This is the fourth part of a series of posts adapted from a paper I presented at a New Covenant Theology think tank in upstate New York in July 2010.
Despite Paul’s warnings that the law arouses sin, many will point to the law as a prime mover in sanctification, essential to convicting us about our remaining sin and measuring our growth in holiness. In doing so, they will attempt to draw a distinction between being “under the law” and following the law. For example:
This convicting use of the law is also critical for the believer’s sanctification, for it serves to prevent the resurrection of self-righteousness — that ungodly self-righteousness which is always prone to reassert itself even in the holiest of saints. The believer continues to live under the law as a lifelong penitent.

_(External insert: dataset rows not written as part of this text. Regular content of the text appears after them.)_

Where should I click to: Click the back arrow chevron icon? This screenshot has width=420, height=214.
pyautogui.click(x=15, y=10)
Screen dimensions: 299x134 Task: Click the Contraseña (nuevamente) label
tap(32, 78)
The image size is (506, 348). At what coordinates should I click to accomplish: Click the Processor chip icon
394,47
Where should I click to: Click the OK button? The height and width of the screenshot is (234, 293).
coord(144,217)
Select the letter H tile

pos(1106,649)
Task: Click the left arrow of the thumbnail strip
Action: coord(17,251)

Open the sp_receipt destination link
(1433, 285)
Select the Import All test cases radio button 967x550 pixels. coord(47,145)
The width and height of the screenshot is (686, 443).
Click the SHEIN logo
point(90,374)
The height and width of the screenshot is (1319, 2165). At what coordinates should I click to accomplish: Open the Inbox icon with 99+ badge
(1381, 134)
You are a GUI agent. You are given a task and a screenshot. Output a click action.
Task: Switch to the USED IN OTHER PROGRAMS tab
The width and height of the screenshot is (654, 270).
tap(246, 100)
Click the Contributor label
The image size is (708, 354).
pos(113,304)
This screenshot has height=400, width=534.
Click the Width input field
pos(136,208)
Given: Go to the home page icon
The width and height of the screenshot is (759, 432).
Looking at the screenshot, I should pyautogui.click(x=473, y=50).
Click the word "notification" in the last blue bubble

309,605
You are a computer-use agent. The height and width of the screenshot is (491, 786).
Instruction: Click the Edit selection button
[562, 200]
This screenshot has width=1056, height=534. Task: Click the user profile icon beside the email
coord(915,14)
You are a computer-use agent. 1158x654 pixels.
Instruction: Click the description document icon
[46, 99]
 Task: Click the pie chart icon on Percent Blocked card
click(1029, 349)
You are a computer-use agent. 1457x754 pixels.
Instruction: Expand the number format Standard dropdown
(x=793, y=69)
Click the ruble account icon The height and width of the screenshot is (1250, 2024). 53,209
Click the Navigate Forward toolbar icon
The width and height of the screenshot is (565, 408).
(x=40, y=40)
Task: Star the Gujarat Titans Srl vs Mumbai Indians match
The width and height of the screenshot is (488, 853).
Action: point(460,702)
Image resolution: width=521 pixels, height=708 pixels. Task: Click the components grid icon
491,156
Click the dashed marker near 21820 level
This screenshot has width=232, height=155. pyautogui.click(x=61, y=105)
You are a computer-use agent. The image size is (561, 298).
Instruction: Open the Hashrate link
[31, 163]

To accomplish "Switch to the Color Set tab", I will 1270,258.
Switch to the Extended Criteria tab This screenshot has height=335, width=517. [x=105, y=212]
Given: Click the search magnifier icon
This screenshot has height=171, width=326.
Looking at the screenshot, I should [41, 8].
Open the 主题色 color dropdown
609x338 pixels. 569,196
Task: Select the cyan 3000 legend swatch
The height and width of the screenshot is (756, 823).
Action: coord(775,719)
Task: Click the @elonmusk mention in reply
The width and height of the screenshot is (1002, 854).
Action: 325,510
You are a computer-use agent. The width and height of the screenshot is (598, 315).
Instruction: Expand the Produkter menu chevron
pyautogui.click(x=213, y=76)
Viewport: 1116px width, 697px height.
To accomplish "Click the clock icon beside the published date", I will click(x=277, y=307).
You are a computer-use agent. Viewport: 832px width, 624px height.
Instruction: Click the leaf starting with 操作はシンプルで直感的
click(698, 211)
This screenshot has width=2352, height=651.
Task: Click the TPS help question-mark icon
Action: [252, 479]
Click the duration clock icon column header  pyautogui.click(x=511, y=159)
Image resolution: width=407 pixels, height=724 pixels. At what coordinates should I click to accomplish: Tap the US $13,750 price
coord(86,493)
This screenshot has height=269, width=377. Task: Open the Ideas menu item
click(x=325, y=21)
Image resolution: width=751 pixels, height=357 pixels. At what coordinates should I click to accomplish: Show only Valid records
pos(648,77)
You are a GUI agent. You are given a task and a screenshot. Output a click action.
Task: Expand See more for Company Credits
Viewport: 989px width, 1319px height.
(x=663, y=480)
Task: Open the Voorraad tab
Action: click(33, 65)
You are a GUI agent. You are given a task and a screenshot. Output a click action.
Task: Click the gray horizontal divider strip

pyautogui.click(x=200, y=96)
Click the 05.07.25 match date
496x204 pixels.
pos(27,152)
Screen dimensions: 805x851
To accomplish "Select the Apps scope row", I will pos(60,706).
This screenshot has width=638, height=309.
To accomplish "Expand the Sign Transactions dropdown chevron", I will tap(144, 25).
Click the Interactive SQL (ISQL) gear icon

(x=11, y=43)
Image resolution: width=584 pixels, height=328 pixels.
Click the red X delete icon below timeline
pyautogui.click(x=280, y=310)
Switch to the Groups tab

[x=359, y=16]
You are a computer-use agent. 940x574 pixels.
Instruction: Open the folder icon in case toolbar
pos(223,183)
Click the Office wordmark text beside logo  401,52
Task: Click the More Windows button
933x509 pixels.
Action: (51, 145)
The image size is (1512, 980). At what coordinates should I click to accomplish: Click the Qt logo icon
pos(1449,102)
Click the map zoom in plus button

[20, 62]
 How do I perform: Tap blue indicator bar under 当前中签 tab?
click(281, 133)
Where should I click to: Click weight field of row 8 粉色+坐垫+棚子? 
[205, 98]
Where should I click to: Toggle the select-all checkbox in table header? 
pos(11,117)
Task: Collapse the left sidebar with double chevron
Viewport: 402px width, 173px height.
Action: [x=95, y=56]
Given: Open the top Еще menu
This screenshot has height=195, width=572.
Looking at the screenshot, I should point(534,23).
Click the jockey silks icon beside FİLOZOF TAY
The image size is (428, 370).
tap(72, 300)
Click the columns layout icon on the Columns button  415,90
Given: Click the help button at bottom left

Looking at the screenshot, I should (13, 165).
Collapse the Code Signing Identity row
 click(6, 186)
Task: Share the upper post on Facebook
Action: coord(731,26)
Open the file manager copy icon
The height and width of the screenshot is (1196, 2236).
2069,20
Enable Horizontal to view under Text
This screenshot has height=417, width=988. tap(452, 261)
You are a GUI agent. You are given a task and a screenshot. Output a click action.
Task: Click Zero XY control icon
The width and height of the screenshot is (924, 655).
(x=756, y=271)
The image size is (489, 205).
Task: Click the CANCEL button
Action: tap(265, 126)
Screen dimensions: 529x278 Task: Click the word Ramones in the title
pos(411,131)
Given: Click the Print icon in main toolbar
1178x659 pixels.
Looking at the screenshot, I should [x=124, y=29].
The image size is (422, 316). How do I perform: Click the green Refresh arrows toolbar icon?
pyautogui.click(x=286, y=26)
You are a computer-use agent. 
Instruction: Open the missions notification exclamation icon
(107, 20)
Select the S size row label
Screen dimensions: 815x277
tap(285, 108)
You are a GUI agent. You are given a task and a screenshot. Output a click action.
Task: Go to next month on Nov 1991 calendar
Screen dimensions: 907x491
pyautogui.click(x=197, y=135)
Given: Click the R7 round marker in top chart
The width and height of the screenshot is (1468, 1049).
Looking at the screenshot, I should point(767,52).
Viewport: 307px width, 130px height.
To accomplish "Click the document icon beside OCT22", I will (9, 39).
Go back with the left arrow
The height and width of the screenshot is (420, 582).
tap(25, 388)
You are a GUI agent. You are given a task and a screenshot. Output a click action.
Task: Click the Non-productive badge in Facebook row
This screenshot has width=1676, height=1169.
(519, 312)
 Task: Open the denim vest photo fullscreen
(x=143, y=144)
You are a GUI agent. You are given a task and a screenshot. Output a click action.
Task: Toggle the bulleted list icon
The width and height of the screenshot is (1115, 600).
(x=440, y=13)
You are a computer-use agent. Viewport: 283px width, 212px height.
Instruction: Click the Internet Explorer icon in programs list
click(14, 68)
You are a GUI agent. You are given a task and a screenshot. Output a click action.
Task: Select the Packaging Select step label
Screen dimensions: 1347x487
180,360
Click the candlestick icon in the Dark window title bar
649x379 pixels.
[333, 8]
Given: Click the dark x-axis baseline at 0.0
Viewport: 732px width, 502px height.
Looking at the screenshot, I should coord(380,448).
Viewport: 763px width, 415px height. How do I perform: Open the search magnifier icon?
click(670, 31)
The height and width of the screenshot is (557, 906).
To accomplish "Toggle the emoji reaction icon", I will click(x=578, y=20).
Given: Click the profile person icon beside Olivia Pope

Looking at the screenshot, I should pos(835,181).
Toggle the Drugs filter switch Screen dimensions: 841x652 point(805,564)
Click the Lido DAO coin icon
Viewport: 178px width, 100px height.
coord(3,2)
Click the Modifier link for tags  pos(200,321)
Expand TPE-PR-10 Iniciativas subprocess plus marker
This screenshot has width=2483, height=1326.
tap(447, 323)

This chastening work of the law does not imply that the believer’s justification is ever diminished or annulled. From the moment of regeneration, his state before God is fixed and irrevocable. He is a new creation in Christ Jesus (2 Cor. 5:17). He can never revert to a state of condemnation nor lose his sonship. Nevertheless, the law exposes the ongoing poverty of his sanctification on a daily basis. He learns that there is a law in his members such that when he would do good, evil is present with him (Rom. 7:21). He must repeatedly condemn himself, deplore his wretchedness, and cry daily for fresh applications of the blood of Jesus Christ that cleanses from all sin (Rom. 7:24; 1 John 1:7, 9).[1]